Going back into his hut, Takaar glanced around at the walls and table as he always did.

‘Should I die today, what will be the judgement of the elves when my work is found?’

That you are a filthy coward who has researched a thousand ways to die and yet has not the courage to use any of them on purpose. The fact that your death was an accident would be the final insult.

‘Why do I listen to you?’

Because deep down in the dying embers of your sanity and morality, you know that I am right.

Three hundred pots sat on rough shelves around the walls. Each one marked and named on the carved wood hanging at the right-hand end of each shelf. Too few had detailed descriptions of properties, effects and the more complex notes on mixing and various cooking methods, but even if he did die today, if was a start. A bright TaiGethen or Silent priest could take it on.

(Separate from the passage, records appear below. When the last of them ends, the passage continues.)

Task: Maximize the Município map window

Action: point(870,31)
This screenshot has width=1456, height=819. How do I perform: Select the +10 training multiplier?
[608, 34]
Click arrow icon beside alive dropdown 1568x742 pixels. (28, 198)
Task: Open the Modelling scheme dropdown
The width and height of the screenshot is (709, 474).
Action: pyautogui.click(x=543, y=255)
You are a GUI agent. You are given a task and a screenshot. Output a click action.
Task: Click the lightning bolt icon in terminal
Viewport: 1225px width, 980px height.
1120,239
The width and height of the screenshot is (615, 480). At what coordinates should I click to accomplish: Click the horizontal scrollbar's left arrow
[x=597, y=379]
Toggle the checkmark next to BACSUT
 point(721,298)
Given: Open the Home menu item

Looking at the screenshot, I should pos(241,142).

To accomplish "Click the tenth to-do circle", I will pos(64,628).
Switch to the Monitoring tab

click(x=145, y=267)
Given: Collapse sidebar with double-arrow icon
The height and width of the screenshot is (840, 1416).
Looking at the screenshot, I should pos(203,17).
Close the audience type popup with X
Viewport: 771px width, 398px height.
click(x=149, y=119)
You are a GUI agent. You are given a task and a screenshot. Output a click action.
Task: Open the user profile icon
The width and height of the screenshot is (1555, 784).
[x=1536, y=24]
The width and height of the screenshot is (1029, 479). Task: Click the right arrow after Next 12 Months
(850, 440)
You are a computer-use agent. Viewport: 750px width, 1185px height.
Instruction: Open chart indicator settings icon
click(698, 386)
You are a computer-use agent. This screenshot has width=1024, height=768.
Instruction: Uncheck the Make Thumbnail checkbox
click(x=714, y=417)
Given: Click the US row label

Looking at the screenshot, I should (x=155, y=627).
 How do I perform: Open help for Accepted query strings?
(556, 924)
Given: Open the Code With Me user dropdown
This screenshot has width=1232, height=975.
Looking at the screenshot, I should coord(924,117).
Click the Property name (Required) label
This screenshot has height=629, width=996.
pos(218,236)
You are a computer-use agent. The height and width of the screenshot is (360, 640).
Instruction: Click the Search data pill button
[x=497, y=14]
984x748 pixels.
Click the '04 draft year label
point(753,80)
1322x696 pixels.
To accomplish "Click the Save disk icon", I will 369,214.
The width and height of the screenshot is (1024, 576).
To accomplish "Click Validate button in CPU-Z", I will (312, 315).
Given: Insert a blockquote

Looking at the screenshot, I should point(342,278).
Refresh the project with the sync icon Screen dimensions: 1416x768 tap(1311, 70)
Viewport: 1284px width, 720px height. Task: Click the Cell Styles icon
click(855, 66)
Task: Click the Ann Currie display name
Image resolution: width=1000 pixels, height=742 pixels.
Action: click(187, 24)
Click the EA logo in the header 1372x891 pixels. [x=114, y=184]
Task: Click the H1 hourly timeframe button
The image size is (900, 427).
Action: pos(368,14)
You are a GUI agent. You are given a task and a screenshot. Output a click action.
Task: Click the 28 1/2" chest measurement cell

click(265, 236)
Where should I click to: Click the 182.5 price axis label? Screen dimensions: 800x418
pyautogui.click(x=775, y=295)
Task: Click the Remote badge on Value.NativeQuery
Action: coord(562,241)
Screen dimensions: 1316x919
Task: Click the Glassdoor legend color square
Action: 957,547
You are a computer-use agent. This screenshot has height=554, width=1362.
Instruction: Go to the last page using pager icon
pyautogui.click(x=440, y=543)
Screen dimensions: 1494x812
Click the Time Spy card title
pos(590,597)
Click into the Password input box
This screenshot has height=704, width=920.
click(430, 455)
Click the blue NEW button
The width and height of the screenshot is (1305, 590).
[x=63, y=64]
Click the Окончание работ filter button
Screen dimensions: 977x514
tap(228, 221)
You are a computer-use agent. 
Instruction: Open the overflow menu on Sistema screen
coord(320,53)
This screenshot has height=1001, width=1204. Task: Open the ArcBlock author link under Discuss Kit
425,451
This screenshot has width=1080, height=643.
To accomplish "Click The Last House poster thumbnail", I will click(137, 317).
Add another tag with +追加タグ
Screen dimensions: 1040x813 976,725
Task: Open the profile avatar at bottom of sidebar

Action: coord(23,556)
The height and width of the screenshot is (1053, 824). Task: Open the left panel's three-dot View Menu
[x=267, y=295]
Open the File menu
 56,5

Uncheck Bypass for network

Takaar pulled his fine knife from his boot. He’d spent day upon day honing the blade to little more than a spike with a needle tip. He took the cloth lid from the venom pot and looked inside. The taipan had yielded a decent amount of the toxin. More than enough to kill him a hundred times over.

Takaar dipped his knife point into the pot and withdrew it, assessing the small teardrop glistening on it. It was mid-sized in his terms. A gamble given what he’d seen out in the wild. He did his last equipment check. Saw the food, the water, the cloths and the hollowed-out log bucket. They sat next to a hammock raised three feet from the ground between the two tree trunks around which he’d built the hut.

Takaar pricked his skin with the blade point, just on the underside of his wrist. He breathed very deeply. This was the time when he felt exhilaration and empowerment. The time to join with nature in a way no TaiGethen, no elf, had ever done. To survive was to understand more. And to find another weapon to use against the Garonin.

Are you really so deluded? Actually, I suppose you are. The Garonin are gone. You ran away from them and slammed the door in their faces, remember? Or does that not fit with your convenient truth?

‘Now there you really are wrong. You never escape the Garonin. Trust me. They’ll be back.’

Trust is not something anyone will have in you ever again.

‘That is part of my penance. Now shush. I have symptoms and reactions to feel.’